Debate: Should the Gay Lobby Use the Courts to Impose Gay Marriage on the Nation
It’s not a debate about whether gay marriage is good or bad, or whether the Constitution can reasonably be interpreted to require gay marriage, but rather a debate about whether using the courts (as opposed to legislatures) is a good strategy for the gay lobby.
It will be at noon today, in the Appellate Courtroom of the new Law School building.
Arguing “yes:” Laura Beth Nielsen, Associate Professor of Sociology, Northwestern University.
Arguing “no:” our colleague Steve Engel.
We expect it to be a good debate. We know little about Nielsen, but Engel is extremely well informed about gay politics, and we expect him to do a fine job upholding his position.
At first glance, it seems good that there is an actual debate.
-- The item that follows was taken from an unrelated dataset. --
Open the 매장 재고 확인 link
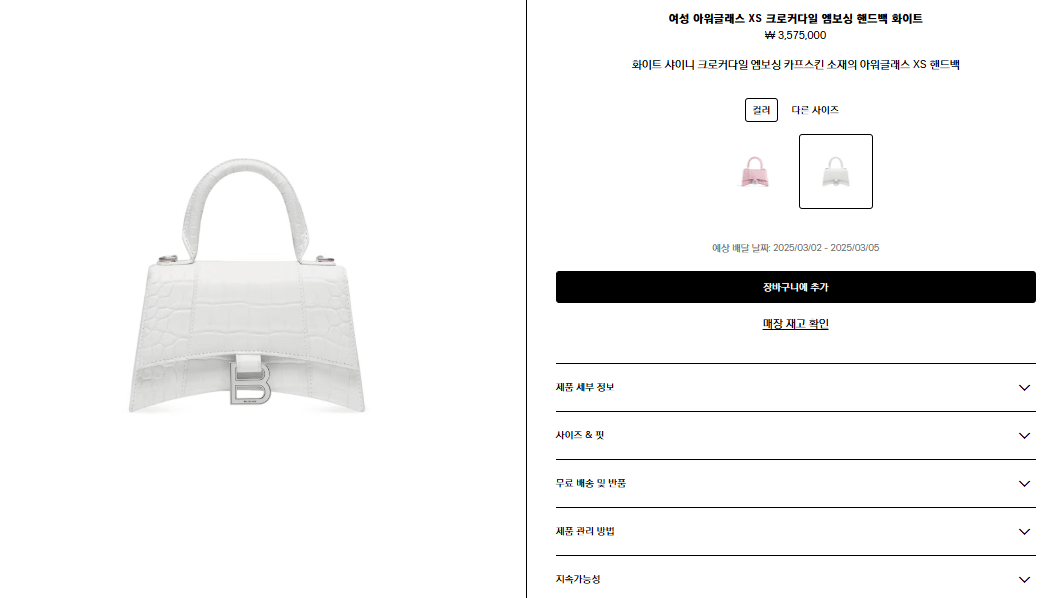Screen dimensions: 1063x598 795,324
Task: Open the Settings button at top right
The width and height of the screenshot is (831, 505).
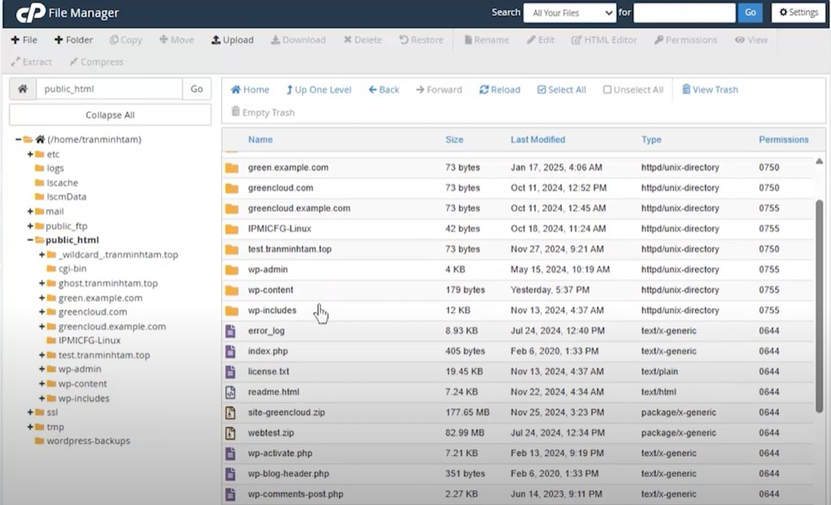Action: 797,13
Most of what goes on at Marquette having anything to do with homosexuality is one-sided indoctrination.
In another sense, however, it continues the pattern of bias, since the debate will assume that gay marriage is a good thing, and merely contest how the gay lobby should go about getting it.
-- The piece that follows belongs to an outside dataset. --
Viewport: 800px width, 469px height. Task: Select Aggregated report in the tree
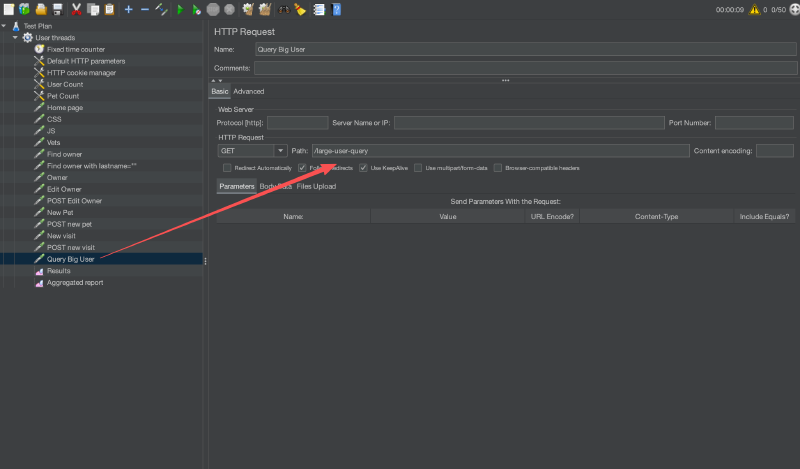(x=74, y=283)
This is the first of a series of events this year at Marquette that will deal with “GLBTQ” issues.
What will follow if this is really a university where all points of view can be heard? A debate on whether it is reasonable to interpret the Constitution to require gay marriage.
And a debate on whether gay marriage is in fact a good thing.
Given Marquette’s track record on gay issues, we are skeptical. But this, at least, should be a good debate.
3 Comments:
Even I would not argue that the Constitution requires Gay Marriage. What the Constitution does require, is that if you create state benefits to Heterosexual Marriage, then you have to allow Homosexuals the ability to get those same benefits, with the same ease that Heterosexuals can. That is what Equal Protection Under the Law means.
I would likewise add, that if you believe in Equal Protection Under the Law, then not only should the Gay Lobby use the courts instead of the Legislature, that is the only way it should be done.
To do otherwise would acknowledge that a majority is able to refuse Constitutional Equal Protection to a minority, and that its ok to do that. To do otherwise would be to acknowledge that a minority should have to to grovel to the majority (represented by the Legislature) to be treated the same as everyone else.
In effect, the courts are the guardian of the Constitution, and the principles which reside in that document. It is the court's job to defend those principles.
A few things, Nick:
Equal Protection does not require equal treatment. When the term was written, it really meant "protection."
As for equal treatment: the ethical doctrine is that people who are similarly situated should get equal treatment.
If marriage is about shacking up and having sex, and that's all it is, gay couples and straight couples are similarly situated.
But in fact, heterosexual sex typically produces children. The state has a legitimate interest in policies that conduce to the nurture and protection of children.
If you don't buy that marriage is about procreation, the genuinely libertarian position would be to entirely privatize marriage.